[<prev] [next>] [<thread-prev] [thread-next>] [day] [month] [year] [list]
Message-ID: <20210401012340.GA1423690@bjorn-Precision-5520>
Date: Wed, 31 Mar 2021 20:23:40 -0500
From: Bjorn Helgaas <helgaas@...nel.org>
To: Leon Romanovsky <leon@...nel.org>
Cc: Jason Gunthorpe <jgg@...pe.ca>,
Alexander Duyck <alexander.duyck@...il.com>,
Keith Busch <kbusch@...nel.org>,
Bjorn Helgaas <bhelgaas@...gle.com>,
Saeed Mahameed <saeedm@...dia.com>,
Jakub Kicinski <kuba@...nel.org>,
linux-pci <linux-pci@...r.kernel.org>,
linux-rdma@...r.kernel.org, Netdev <netdev@...r.kernel.org>,
Don Dutile <ddutile@...hat.com>,
Alex Williamson <alex.williamson@...hat.com>,
"David S . Miller" <davem@...emloft.net>,
Greg Kroah-Hartman <gregkh@...uxfoundation.org>,
"Rafael J. Wysocki" <rafael@...nel.org>
Subject: Re: [PATCH mlx5-next v7 0/4] Dynamically assign MSI-X vectors count
[+cc Rafael, in case you're interested in the driver core issue here]
On Wed, Mar 31, 2021 at 07:08:07AM +0300, Leon Romanovsky wrote:
> On Tue, Mar 30, 2021 at 03:41:41PM -0500, Bjorn Helgaas wrote:
> > On Tue, Mar 30, 2021 at 04:47:16PM -0300, Jason Gunthorpe wrote:
> > > On Tue, Mar 30, 2021 at 10:00:19AM -0500, Bjorn Helgaas wrote:
> > > > On Tue, Mar 30, 2021 at 10:57:38AM -0300, Jason Gunthorpe wrote:
> > > > > On Mon, Mar 29, 2021 at 08:29:49PM -0500, Bjorn Helgaas wrote:
> > > > >
> > > > > > I think I misunderstood Greg's subdirectory comment.
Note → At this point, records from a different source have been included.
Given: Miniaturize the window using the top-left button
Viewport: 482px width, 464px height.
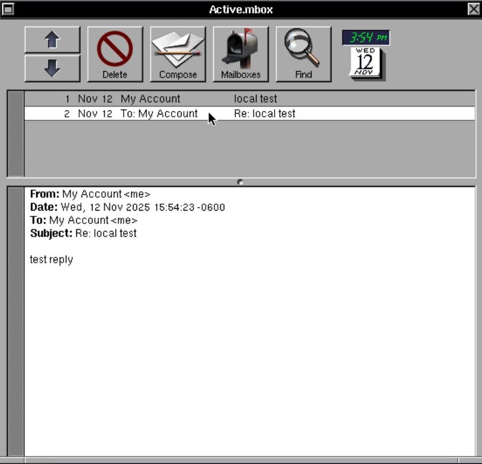Looking at the screenshot, I should pyautogui.click(x=8, y=9).
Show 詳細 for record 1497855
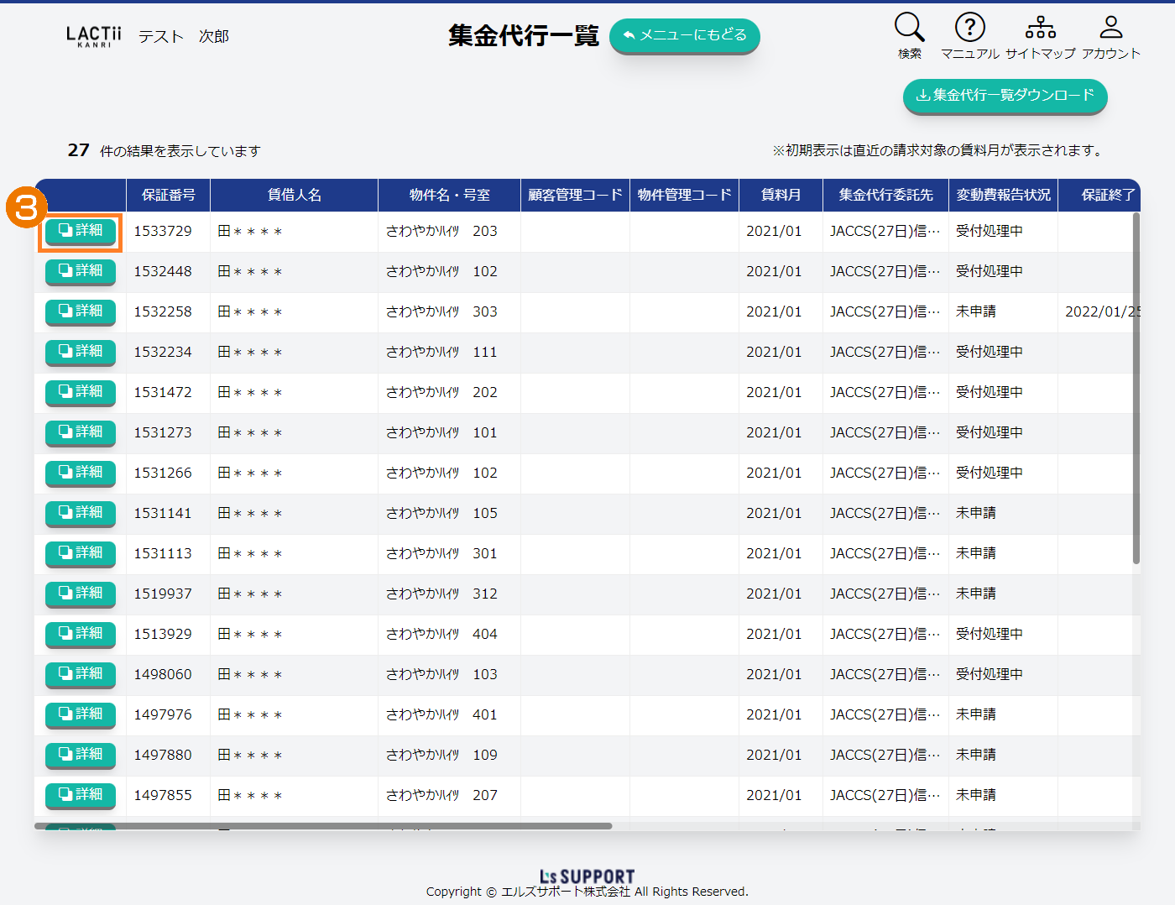The width and height of the screenshot is (1175, 905). coord(81,795)
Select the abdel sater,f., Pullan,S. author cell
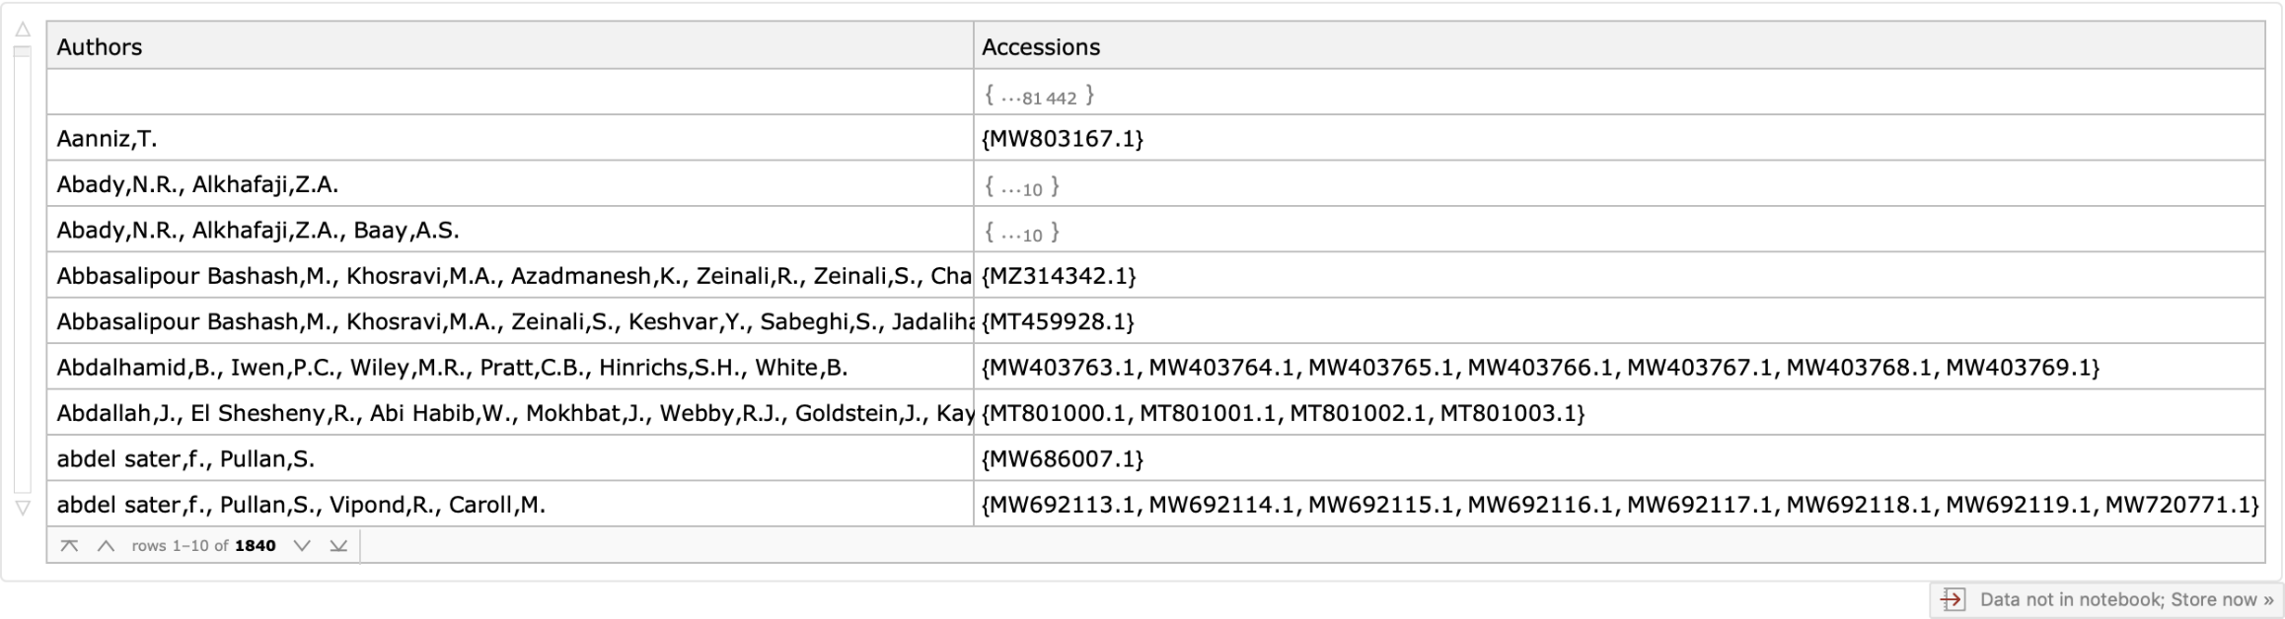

We already have
> > > > > > directories like this:
> > > > >
> > > > > Yes, IIRC, Greg's remark applies if you have to start creating
> > > > > directories with manual kobjects.
> > > > >
> > > > > > and aspm_ctrl_attr_group (for "link") is nicely done with static
> > > > > > attributes. So I think we could do something like this:
> > > > > >
> > > > > > /sys/bus/pci/devices/0000:01:00.0/ # PF directory
> > > > > > sriov/ # SR-IOV related stuff
> > > > > > vf_total_msix
> > > > > > vf_msix_count_BB:DD.F # includes bus/dev/fn of first VF
> > > > > > ...
> > > > > > vf_msix_count_BB:DD.F # includes bus/dev/fn of last VF
> > > > >
> > > > > It looks a bit odd that it isn't a subdirectory, but this seems
> > > > > reasonable.
> > > >
> > > > Sorry, I missed your point; you'll have to lay it out more explicitly.
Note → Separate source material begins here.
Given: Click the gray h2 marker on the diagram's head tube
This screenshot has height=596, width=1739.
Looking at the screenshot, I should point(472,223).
> > > > I did intend that "sriov" *is* a subdirectory of the 0000:01:00.0
> > > > directory. The full paths would be:
> > > >
> > > > /sys/bus/pci/devices/0000:01:00.0/sriov/vf_total_msix
> > > > /sys/bus/pci/devices/0000:01:00.0/sriov/vf_msix_count_BB:DD.F
> > > > ...
> > >
> > > Sorry, I was meaning what you first proposed:
> > >
> > > /sys/bus/pci/devices/0000:01:00.0/sriov/BB:DD.F/vf_msix_count
> > >
> > > Which has the extra sub directory to organize the child VFs.
> > >
> > > Keep in mind there is going to be alot of VFs here, > 1k - so this
> > > will be a huge directory.
> >
> > With 0000:01:00.0/sriov/vf_msix_count_BB:DD.F, sriov/ will contain
> > 1 + 1K files ("vf_total_msix" + 1 per VF).
> >
> > With 0000:01:00.0/sriov/BB:DD.F/vf_msix_count, sriov/ will contain
> > 1 file and 1K subdirectories.
>
> This is racy by design, in order to add new file and create BB:DD.F
> directory, the VF will need to do it after or during it's creation.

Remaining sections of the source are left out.